[EXERCISE BRIEF] Character for character, write out the data below.

= = = = =

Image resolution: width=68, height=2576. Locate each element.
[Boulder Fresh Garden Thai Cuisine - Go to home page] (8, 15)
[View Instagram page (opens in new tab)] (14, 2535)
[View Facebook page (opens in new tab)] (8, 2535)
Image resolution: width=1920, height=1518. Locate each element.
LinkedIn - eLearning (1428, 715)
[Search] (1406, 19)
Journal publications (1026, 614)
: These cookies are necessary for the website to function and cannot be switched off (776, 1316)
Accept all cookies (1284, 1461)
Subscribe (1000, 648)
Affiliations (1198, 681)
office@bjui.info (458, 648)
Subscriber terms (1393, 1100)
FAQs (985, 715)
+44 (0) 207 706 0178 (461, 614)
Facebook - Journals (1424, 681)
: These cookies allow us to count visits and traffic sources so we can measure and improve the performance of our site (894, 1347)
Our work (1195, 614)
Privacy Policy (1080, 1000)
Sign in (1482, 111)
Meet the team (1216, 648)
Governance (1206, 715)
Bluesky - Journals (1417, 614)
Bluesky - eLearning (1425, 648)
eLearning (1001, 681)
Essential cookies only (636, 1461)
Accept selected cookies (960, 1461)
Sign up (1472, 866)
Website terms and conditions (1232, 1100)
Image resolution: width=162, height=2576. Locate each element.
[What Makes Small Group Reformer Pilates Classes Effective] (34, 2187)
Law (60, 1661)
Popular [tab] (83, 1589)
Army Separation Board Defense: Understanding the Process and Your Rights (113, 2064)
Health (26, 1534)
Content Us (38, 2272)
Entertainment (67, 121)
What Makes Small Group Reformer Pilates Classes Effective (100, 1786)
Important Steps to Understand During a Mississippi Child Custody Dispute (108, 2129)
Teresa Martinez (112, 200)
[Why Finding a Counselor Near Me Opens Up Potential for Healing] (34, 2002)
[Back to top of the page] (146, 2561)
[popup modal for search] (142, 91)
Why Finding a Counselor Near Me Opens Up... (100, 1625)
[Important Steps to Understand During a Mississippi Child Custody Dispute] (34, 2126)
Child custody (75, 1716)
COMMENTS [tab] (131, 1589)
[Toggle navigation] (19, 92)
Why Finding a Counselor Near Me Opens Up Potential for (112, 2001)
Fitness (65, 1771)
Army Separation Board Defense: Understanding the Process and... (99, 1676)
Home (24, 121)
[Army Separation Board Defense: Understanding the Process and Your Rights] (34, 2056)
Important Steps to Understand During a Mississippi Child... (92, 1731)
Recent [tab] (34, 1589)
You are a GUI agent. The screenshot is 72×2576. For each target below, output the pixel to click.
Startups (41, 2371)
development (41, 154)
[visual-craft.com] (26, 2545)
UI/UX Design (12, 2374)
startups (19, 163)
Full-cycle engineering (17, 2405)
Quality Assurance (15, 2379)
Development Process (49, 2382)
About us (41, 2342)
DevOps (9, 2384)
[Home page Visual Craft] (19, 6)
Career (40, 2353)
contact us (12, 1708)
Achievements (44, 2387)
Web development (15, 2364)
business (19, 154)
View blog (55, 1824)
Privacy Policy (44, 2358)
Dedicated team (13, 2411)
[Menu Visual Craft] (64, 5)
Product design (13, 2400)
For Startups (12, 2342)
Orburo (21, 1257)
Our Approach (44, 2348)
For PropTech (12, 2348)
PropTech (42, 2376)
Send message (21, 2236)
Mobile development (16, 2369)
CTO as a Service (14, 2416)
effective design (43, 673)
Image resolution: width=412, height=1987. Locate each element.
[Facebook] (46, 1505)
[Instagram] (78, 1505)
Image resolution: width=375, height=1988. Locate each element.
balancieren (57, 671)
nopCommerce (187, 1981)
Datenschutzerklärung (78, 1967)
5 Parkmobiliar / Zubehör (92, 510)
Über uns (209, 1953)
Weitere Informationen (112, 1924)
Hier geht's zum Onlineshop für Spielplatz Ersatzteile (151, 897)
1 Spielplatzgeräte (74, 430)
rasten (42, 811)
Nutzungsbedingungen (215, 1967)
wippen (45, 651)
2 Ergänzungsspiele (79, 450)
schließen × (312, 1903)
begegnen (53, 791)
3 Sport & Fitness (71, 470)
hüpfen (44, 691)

= = = = =

[RESULT OF THIS TASK]
Image resolution: width=68, height=2576. Locate each element.
[Boulder Fresh Garden Thai Cuisine - Go to home page] (8, 15)
[View Instagram page (opens in new tab)] (14, 2535)
[View Facebook page (opens in new tab)] (8, 2535)
Image resolution: width=1920, height=1518. Locate each element.
LinkedIn - eLearning (1428, 715)
[Search] (1406, 19)
Journal publications (1026, 614)
: These cookies are necessary for the website to function and cannot be switched off (776, 1316)
Accept all cookies (1284, 1461)
Subscribe (1000, 648)
Affiliations (1198, 681)
office@bjui.info (458, 648)
Subscriber terms (1393, 1100)
FAQs (985, 715)
+44 (0) 207 706 0178 (461, 614)
Facebook - Journals (1424, 681)
: These cookies allow us to count visits and traffic sources so we can measure and improve the performance of our site (894, 1347)
Our work (1195, 614)
Privacy Policy (1080, 1000)
Sign in (1482, 111)
Meet the team (1216, 648)
Governance (1206, 715)
Bluesky - Journals (1417, 614)
Bluesky - eLearning (1425, 648)
eLearning (1001, 681)
Essential cookies only (636, 1461)
Accept selected cookies (960, 1461)
Sign up (1472, 866)
Website terms and conditions (1232, 1100)
Image resolution: width=162, height=2576. Locate each element.
[What Makes Small Group Reformer Pilates Classes Effective] (34, 2187)
Law (60, 1661)
Popular [tab] (83, 1589)
Army Separation Board Defense: Understanding the Process and Your Rights (113, 2064)
Health (26, 1534)
Content Us (38, 2272)
Entertainment (67, 121)
What Makes Small Group Reformer Pilates Classes Effective (100, 1786)
Important Steps to Understand During a Mississippi Child Custody Dispute (108, 2129)
Teresa Martinez (112, 200)
[Why Finding a Counselor Near Me Opens Up Potential for Healing] (34, 2002)
[Back to top of the page] (146, 2561)
[popup modal for search] (142, 91)
Why Finding a Counselor Near Me Opens Up... (100, 1625)
[Important Steps to Understand During a Mississippi Child Custody Dispute] (34, 2126)
Child custody (75, 1716)
COMMENTS [tab] (131, 1589)
[Toggle navigation] (19, 92)
Why Finding a Counselor Near Me Opens Up Potential for (112, 2001)
Fitness (65, 1771)
Army Separation Board Defense: Understanding the Process and... (99, 1676)
Home (24, 121)
[Army Separation Board Defense: Understanding the Process and Your Rights] (34, 2056)
Important Steps to Understand During a Mississippi Child... (92, 1731)
Recent [tab] (34, 1589)
You are a GUI agent. The screenshot is 72×2576. For each target below, output the pixel to click.
Startups (41, 2371)
development (41, 154)
[visual-craft.com] (26, 2545)
UI/UX Design (12, 2374)
startups (19, 163)
Full-cycle engineering (17, 2405)
Quality Assurance (15, 2379)
Development Process (49, 2382)
About us (41, 2342)
DevOps (9, 2384)
[Home page Visual Craft] (19, 6)
Career (40, 2353)
contact us (12, 1708)
Achievements (44, 2387)
Web development (15, 2364)
business (19, 154)
View blog (55, 1824)
Privacy Policy (44, 2358)
Dedicated team (13, 2411)
[Menu Visual Craft] (64, 5)
Product design (13, 2400)
For Startups (12, 2342)
Orburo (21, 1257)
Our Approach (44, 2348)
For PropTech (12, 2348)
PropTech (42, 2376)
Send message (21, 2236)
Mobile development (16, 2369)
CTO as a Service (14, 2416)
effective design (43, 673)
Image resolution: width=412, height=1987. Locate each element.
[Facebook] (46, 1505)
[Instagram] (78, 1505)
Image resolution: width=375, height=1988. Locate each element.
balancieren (57, 671)
nopCommerce (187, 1981)
Datenschutzerklärung (78, 1967)
5 Parkmobiliar / Zubehör (92, 510)
Über uns (209, 1953)
Weitere Informationen (112, 1924)
Hier geht's zum Onlineshop für Spielplatz Ersatzteile (151, 897)
1 Spielplatzgeräte (74, 430)
rasten (42, 811)
Nutzungsbedingungen (215, 1967)
wippen (45, 651)
2 Ergänzungsspiele (79, 450)
schließen × (312, 1903)
begegnen (53, 791)
3 Sport & Fitness (71, 470)
hüpfen (44, 691)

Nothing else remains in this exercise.